BEGIN DATA TO PROCESS

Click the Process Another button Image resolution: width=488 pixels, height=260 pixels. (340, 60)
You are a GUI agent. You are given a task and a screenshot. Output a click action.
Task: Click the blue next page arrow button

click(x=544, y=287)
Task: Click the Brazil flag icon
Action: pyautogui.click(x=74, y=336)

END DATA TO PROCESS

WORK INSTRUCTIONS —
Take the entries and print them exactly. Keep every line.

RESULT OF THE EXERCISE —
Click the Process Another button Image resolution: width=488 pixels, height=260 pixels. (340, 60)
You are a GUI agent. You are given a task and a screenshot. Output a click action.
Task: Click the blue next page arrow button

click(x=544, y=287)
Task: Click the Brazil flag icon
Action: pyautogui.click(x=74, y=336)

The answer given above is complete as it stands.